DETAILED ACTION
Notice of Pre-AIA or AIA Status
The present application, filed on or after March 16, 2013, is being examined under the first inventor to file provisions of the AIA .
Response to Arguments
Applicant’s arguments with respect to claim(s) have 1, 3-4, 6-8 and 10 been considered but are moot because the new ground of rejection does not rely on any reference applied in the prior rejection of record for any teaching or matter specifically challenged in the argument.
Specification
The specification is objected to as failing to provide proper antecedent basis for the claimed subject matter. See 37 CFR 1.75(d)(1) and MPEP § 608.01(o). Correction of the following is required:
The addition of the phrase “the additive does not comprise a sulfate-based compound” adds a negative limitation. The specification on pages 12-13, [0044-0045], that at least one additive selected from … ‘a sulfate-based compound’ … may be further included.”
Negative limitations are not allowed in claims unless expressly set forth in the specification. Otherwise, the added material is new matter. Ex. Parte. Grasselli; 231 USPQ 393.

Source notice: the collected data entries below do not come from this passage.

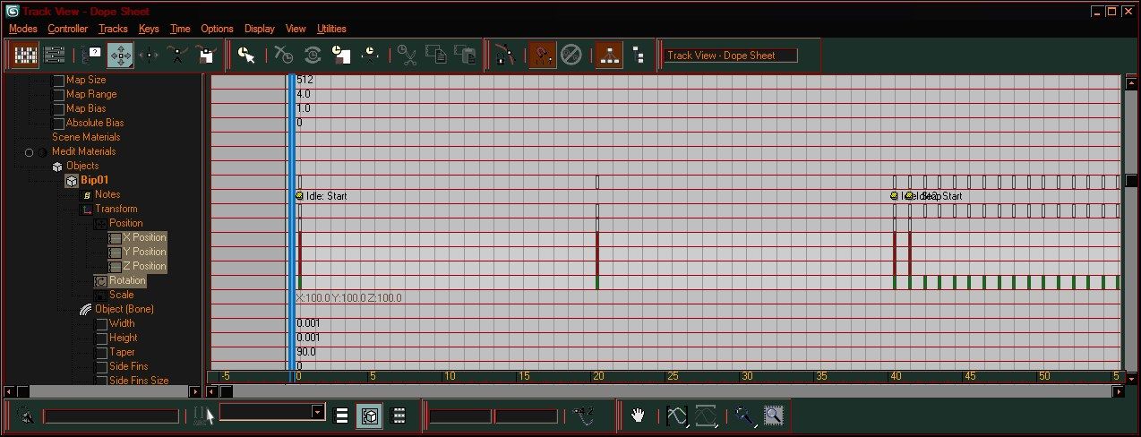Select the Zoom Region magnifier tool
The image size is (1141, 437).
(x=774, y=416)
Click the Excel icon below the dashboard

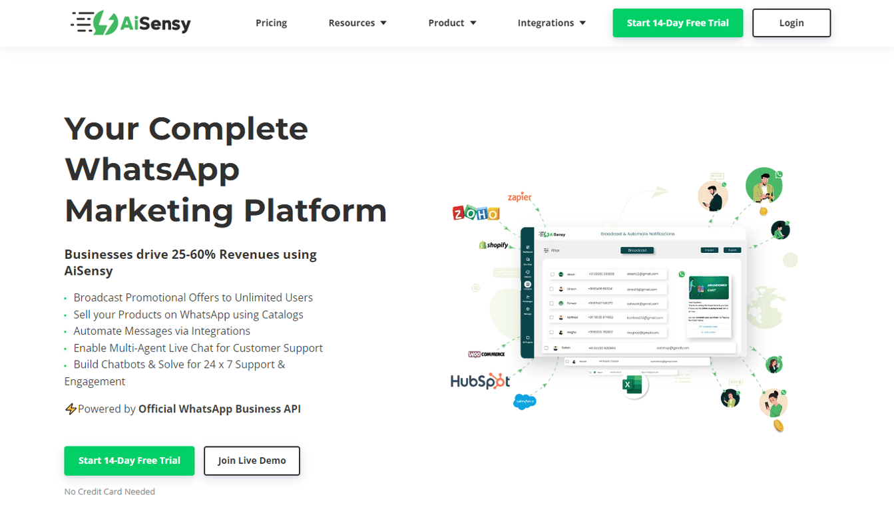(x=632, y=385)
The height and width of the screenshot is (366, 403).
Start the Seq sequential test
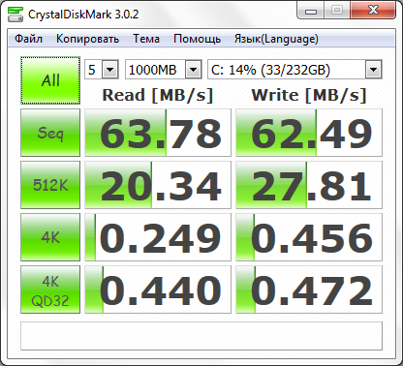point(50,133)
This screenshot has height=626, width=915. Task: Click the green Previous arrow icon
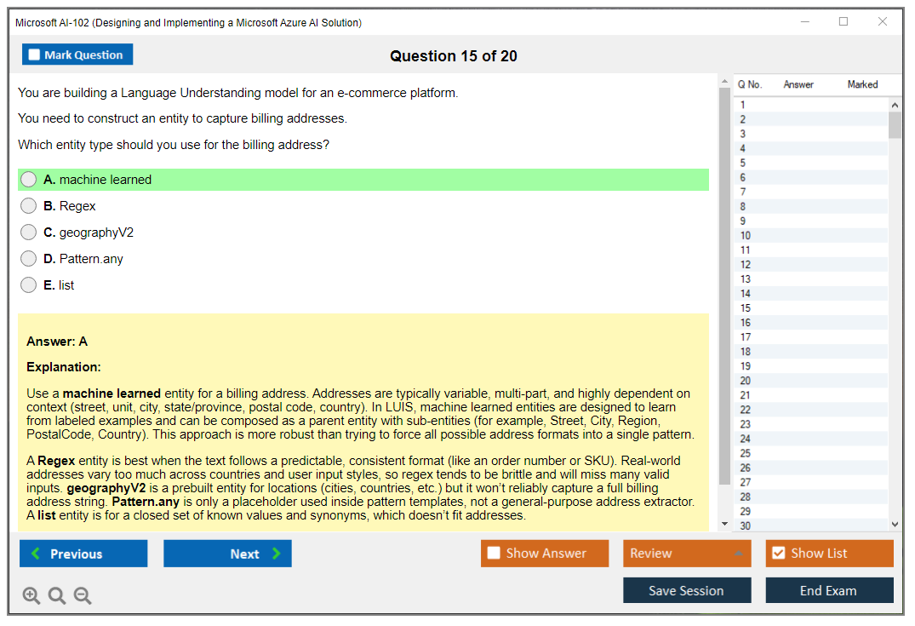point(36,554)
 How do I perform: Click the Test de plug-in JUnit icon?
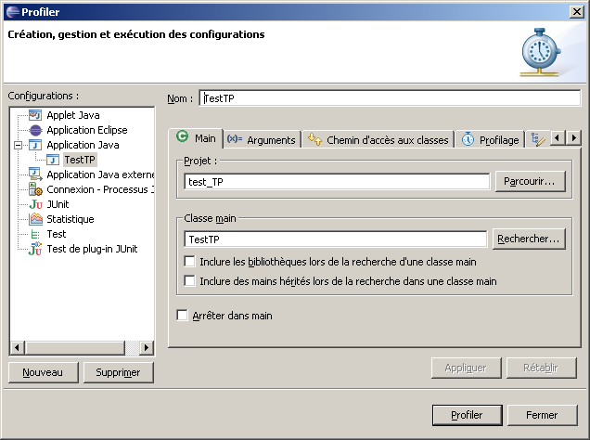pos(35,249)
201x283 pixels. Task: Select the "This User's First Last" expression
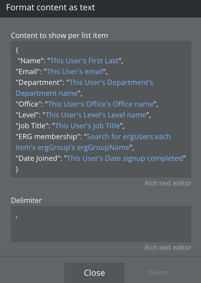[85, 61]
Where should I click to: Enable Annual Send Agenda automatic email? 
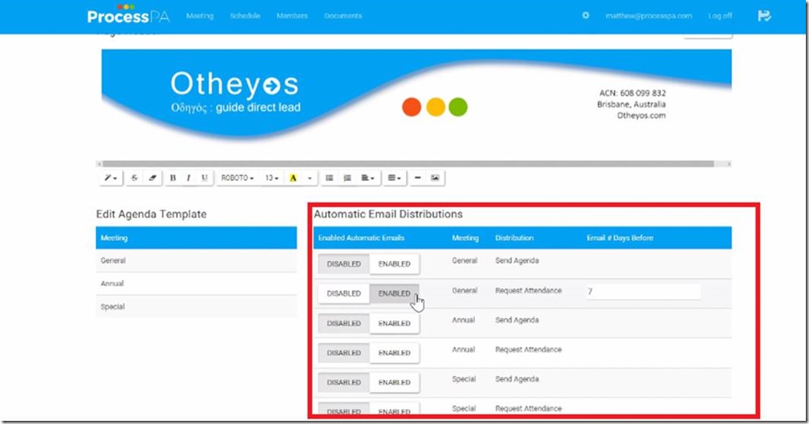394,323
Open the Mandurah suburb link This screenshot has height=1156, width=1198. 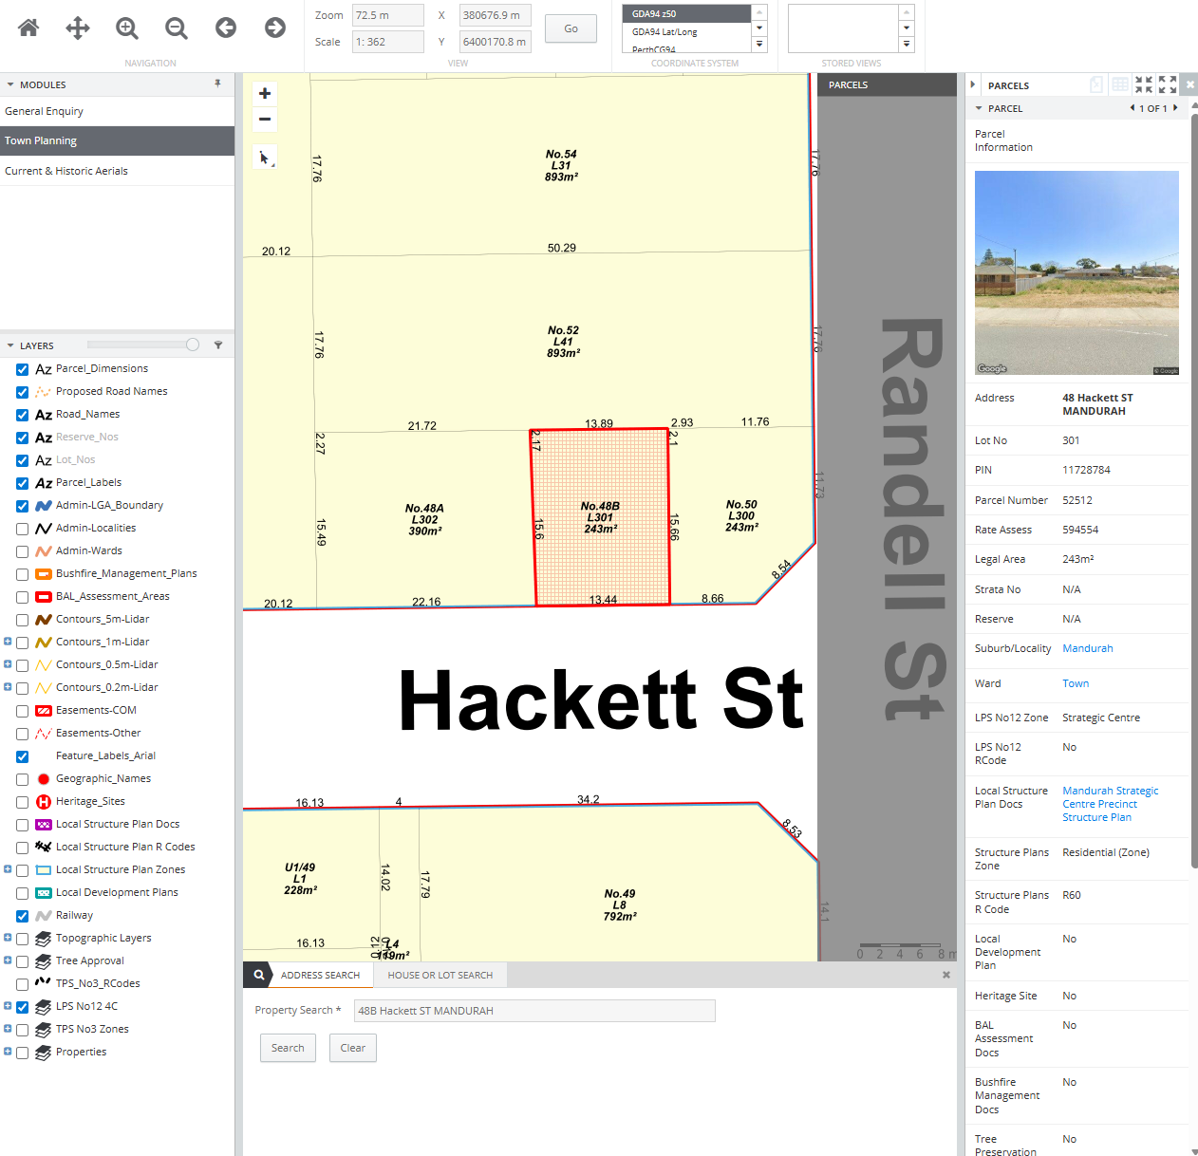click(x=1087, y=648)
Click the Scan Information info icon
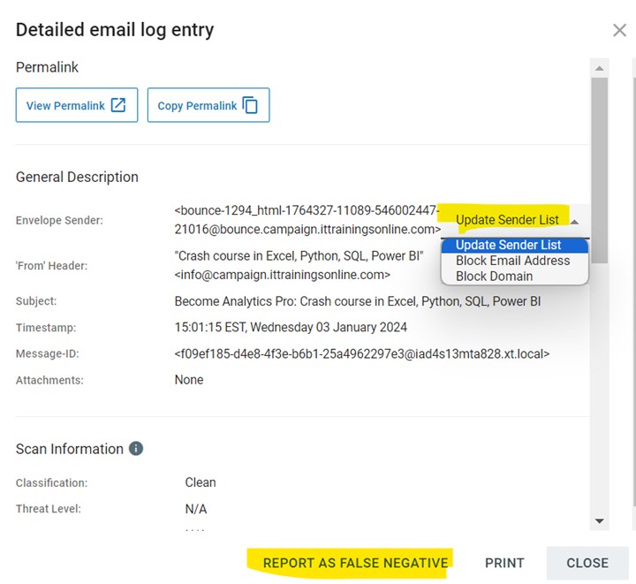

Claim Rejections - 35 USC § 112
Claims 1, 3-4, 6-8 and 10 are rejected under 35 U.S.C. 112(a) or 35 U.S.C. 112 (pre-AIA ), first paragraph, as failing to comply with the written description requirement. The claim(s) contains subject matter which was not described in the specification in such a way as to reasonably convey to one skilled in the relevant art that the inventor or a joint inventor, or for pre-AIA the inventor(s), at the time the application was filed, had possession of the claimed invention. There has been no support found for the claim language “the additive does not comprise a sulfate-based compound”. The negative limitation in claim is not allowed in claim because the specification did not expressly set forth this negative limitation.
The rejection of claims under 35 USC § 103 as being unpatentable over Jin et al. (WO 2018/135890) in view of Chen et al. (EP 3 836 279) has been withdrawn because of the new matter rejections given below. If the new matter is dropped than the above rejection would apply.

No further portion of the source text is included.